Case ID: ad2d_294/html/0685-01.html
Source: Caselaw Access Project
Author: {"author": "", "license": "Public Domain", "url": "https://static.case.law/"}
Date Created: 2024-08-24T03:29:51.129683

In the Matter of the Claim of Maxine Allen, Appellant. Commissioner of Labor, Respondent.
    [741 NYS2d 342]
   —Appeal from a decision of the Unemployment Insurance Appeal Board, filed November 2, 2000, which, upon reconsideration, adhered to its prior decision ruling, inter alia, that claimant was ineligible to receive unemployment insurance benefits because she did not file a valid original claim.

In October 1996, claimant began working for the employer, a provider of financial information. When she relocated with her spouse to Florida in July 1997, the employer gave her the computer hardware and software necessary to continue performing her job responsibilities in an office located in her new residence. From there, she maintained daily contact with the employer by telephone and e-mail. After her employment was terminated in March 1999, claimant applied for and received unemployment insurance benefits from this state. The Unemployment Insurance Appeal Board, however, found her to be ineligible to receive benefits because she had not been employed within this state during her base period, i.e., during the year preceding the filing of a valid original claim (see, Labor Law § 520). Claimant was charged with a recoverable overpayment of benefits on the ground that she had made a willful false statement to obtain benefits when she entered on her April 1999 application that the work she had performed during her base period took place at the employer’s address in New York.

Pursuant to the Labor Law, a claimant who has performed some work outside this State during the base period may still be eligible for unemployment insurance benefits from this state provided that the claimant’s work was primarily “localized” here (Labor Law § 511 [2]). Work may be deemed “localized” if it is performed both within and outside this state so long as the out-of-state work is “incidental” to the work performed instate, i.e., if it “is temporary or transitory in nature or consists of isolated transactions” (id.; see, Matter of Mallia [Corsi— Thorsen & Co.], 299 NY 232, 239; Matter of Normyle [Parfums Stern—Hartnett], 161 AD2d 888, 889).

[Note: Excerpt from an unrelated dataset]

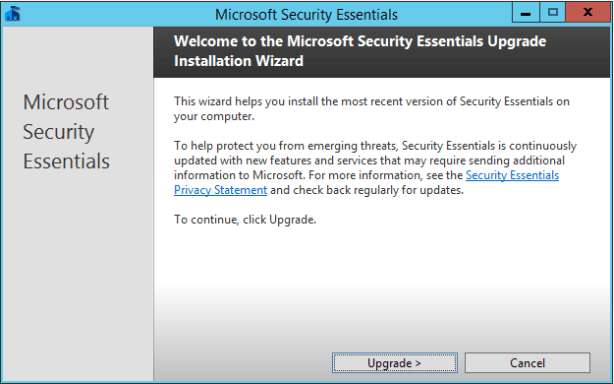Select the word 'Security' in the left sidebar

(x=58, y=132)
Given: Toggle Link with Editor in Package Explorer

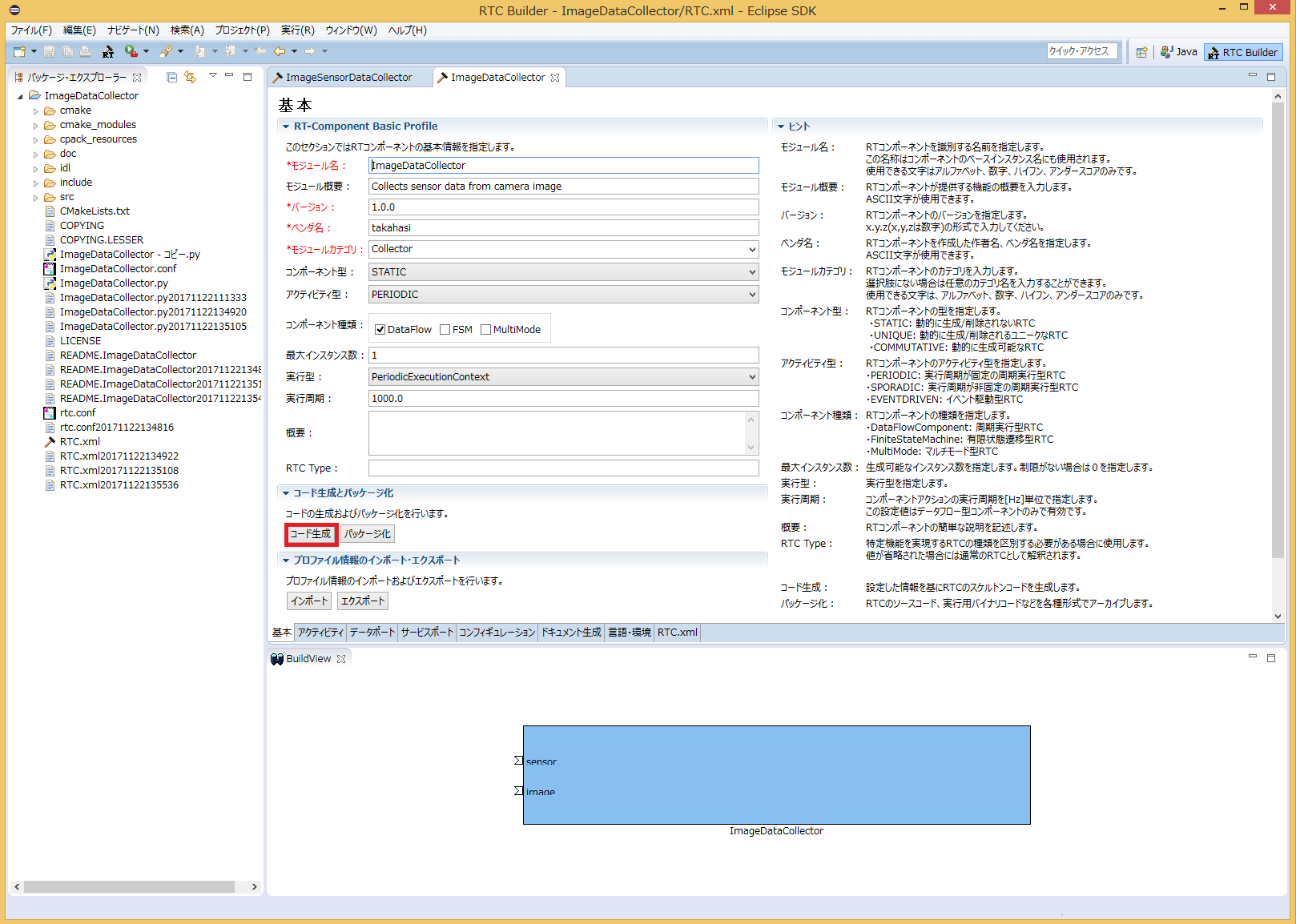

As to the matter under review, claimant’s work cannot properly be construed as “localized” in New York. Although she worked for an employer headquartered in this state, the actual work that she performed for the employer was accomplished in Florida (see, Matter of Story [Reed, Roberts Assoc.— Catherwood], 28 AD2d 1186). Claimant’s work was sent to New York over the telephone and the Internet, but only after she performed it in Florida. We conclude that the Board’s decision finding claimant ineligible for benefits is supported by substantial evidence as is its assessment of a recoverable overpayment.

Cardona, P.J., Mercure, Crew III, Peters and Spain, JJ., concur. Ordered that the decision is affirmed, without costs.